Kuzey Koreli hacker grupları, 2024 yılında kripto varlık hırsızlığında yeni bir rekora imza attı. Blok zincir analitik şirketi Chainalysis’in 19 Aralık’ta yayınladığı rapora göre Kuzey Kore bağlantılı hackerlar, yıl boyunca 47 farklı saldırıda toplamda 1,3 milyar dolar değerinde kripto para çaldı. Bu rakam, 2023 yılında çalınan 660 milyon dolarlık miktarın iki katından fazla.
Kuzey Kore’nin artan kripto saldırıları
Raporda Kuzey Kore’nin kripto saldırılarının daha sık ve etkili hale geldiği vurgulandı. Özellikle 50 ile 100 milyon dolar arası ve 100 milyon doların üzerindeki saldırıların 2024 yılında daha yaygın olduğu belirtildi. Chainalysis bu durumu, Kuzey Kore’nin büyük çaplı istismarlarda daha başarılı ve hızlı hale gelmesi ile açıkladı.

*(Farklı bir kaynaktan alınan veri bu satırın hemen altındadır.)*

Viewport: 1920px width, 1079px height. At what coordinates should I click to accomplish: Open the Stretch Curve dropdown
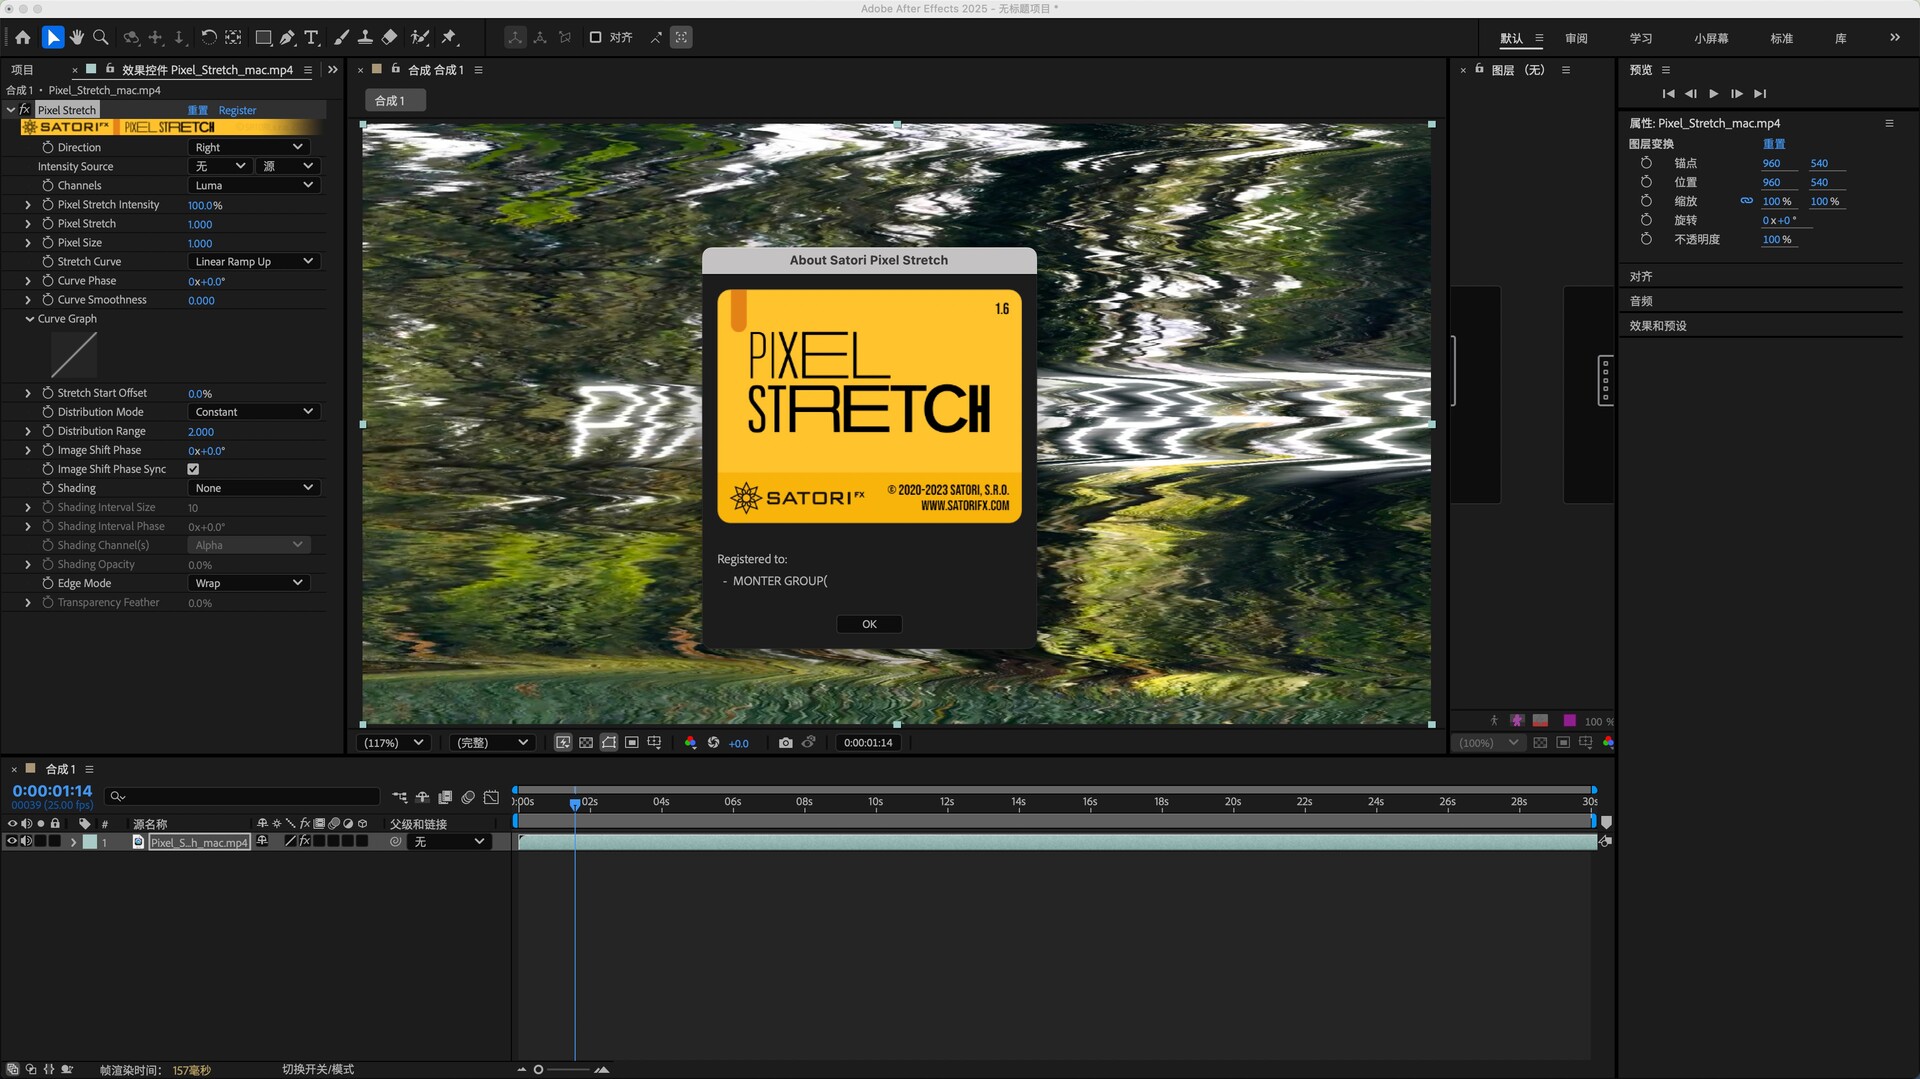tap(254, 262)
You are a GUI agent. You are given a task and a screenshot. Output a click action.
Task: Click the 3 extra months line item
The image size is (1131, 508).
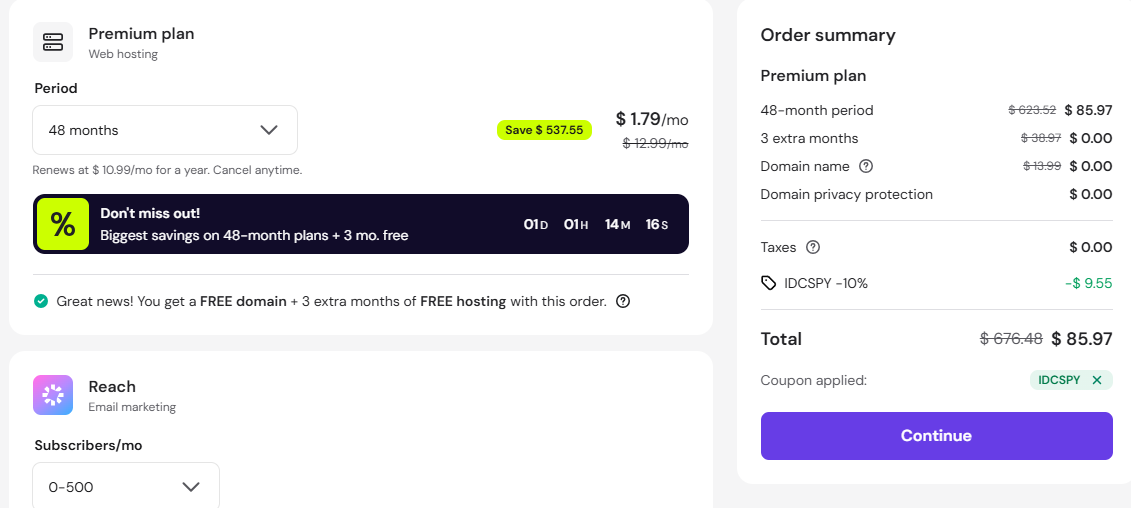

Geçmişte de büyük kripto hırsızlıklarına karışan Kuzey Koreli hackerlar, özellikle DeFi platformlarını ve merkezi borsaları hedef aldı. ABD otoriteleri bu grupları sıklıkla yaptırım listesine alırken, ülkenin çalıntı dijital varlıkları aklamak için karmaşık yöntemler kullandığını belirtiyor.
Küresel hırsızlık rakamlarında Kuzey Kore’nin payı
2024 yılında küresel çapta gerçekleşen kripto hırsızlıklarının toplam değeri 2,2 milyar dolar olarak kaydedildi. Bu miktar bir önceki yıla göre %21’lik bir artış gösterse de, 2022 yılındaki 3,7 milyar dolarlık rekor seviyenin altında kaldı. Chainalysis’e göre 2024’ün ilk çeyreğinde DeFi platformları hedef alınırken, ikinci ve üçüncü çeyreklerde merkezi hizmetler daha fazla saldırıya uğradı.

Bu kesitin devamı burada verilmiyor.